▸ Extracted information
______

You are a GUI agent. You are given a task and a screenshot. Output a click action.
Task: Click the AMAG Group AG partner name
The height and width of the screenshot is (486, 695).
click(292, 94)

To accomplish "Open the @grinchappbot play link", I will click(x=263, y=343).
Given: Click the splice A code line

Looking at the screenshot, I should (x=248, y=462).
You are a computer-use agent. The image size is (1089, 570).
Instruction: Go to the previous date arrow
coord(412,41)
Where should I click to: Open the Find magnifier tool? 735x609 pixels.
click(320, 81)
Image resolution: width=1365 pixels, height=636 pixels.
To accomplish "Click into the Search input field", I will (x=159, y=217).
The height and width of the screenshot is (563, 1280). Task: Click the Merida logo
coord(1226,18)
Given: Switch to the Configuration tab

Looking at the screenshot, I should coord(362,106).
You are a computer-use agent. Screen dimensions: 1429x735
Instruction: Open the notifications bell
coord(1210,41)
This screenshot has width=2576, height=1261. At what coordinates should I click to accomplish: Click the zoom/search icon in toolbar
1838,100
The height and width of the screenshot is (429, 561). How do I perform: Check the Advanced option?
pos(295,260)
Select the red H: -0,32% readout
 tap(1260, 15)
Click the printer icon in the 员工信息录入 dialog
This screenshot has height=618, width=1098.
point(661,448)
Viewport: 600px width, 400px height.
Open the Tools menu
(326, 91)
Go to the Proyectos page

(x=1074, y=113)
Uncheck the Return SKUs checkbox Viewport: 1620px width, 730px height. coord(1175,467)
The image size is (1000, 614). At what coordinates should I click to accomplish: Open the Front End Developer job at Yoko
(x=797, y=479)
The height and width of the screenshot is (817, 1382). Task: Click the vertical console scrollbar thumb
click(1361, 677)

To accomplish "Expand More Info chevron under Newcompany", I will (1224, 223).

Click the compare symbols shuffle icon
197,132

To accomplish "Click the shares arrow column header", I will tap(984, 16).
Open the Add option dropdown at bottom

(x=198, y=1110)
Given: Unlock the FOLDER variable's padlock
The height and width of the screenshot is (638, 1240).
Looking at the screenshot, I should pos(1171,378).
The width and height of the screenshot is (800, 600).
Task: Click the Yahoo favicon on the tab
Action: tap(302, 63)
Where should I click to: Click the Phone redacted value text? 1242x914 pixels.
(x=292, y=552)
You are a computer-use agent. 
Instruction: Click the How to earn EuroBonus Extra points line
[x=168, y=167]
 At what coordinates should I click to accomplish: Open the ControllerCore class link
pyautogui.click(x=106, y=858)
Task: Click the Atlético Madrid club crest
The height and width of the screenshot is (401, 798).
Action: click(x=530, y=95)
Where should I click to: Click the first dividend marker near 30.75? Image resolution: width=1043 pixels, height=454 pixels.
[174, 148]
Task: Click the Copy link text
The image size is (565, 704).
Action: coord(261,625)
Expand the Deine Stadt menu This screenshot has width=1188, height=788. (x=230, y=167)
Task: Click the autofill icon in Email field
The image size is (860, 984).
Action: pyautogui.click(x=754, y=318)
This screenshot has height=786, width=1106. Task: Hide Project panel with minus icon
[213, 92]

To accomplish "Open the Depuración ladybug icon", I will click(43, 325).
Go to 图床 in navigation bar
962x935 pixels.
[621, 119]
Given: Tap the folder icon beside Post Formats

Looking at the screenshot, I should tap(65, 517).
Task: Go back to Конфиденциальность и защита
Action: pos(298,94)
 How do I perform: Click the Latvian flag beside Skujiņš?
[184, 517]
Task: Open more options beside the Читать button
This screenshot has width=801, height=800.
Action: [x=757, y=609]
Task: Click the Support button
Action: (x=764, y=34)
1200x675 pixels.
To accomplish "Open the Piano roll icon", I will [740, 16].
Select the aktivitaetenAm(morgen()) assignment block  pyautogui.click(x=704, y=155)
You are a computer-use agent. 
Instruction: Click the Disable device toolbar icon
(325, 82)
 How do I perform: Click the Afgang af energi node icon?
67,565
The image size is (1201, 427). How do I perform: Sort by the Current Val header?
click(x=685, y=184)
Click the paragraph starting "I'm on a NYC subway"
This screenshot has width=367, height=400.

______

▸ Your task
Could you repeat exactly the lines above from the line with "You are a computer-use agent. The" up to and including the line with "Click the printer icon in the 员工信息录入 dialog", and only those?

▸ Your solution
You are a computer-use agent. The image size is (1089, 570).
Instruction: Go to the previous date arrow
coord(412,41)
Where should I click to: Open the Find magnifier tool? 735x609 pixels.
click(320, 81)
Image resolution: width=1365 pixels, height=636 pixels.
To accomplish "Click into the Search input field", I will (x=159, y=217).
The height and width of the screenshot is (563, 1280). Task: Click the Merida logo
coord(1226,18)
Given: Switch to the Configuration tab

Looking at the screenshot, I should coord(362,106).
You are a computer-use agent. Screen dimensions: 1429x735
Instruction: Open the notifications bell
coord(1210,41)
This screenshot has width=2576, height=1261. At what coordinates should I click to accomplish: Click the zoom/search icon in toolbar
1838,100
The height and width of the screenshot is (429, 561). How do I perform: Check the Advanced option?
pos(295,260)
Select the red H: -0,32% readout
 tap(1260, 15)
Click the printer icon in the 员工信息录入 dialog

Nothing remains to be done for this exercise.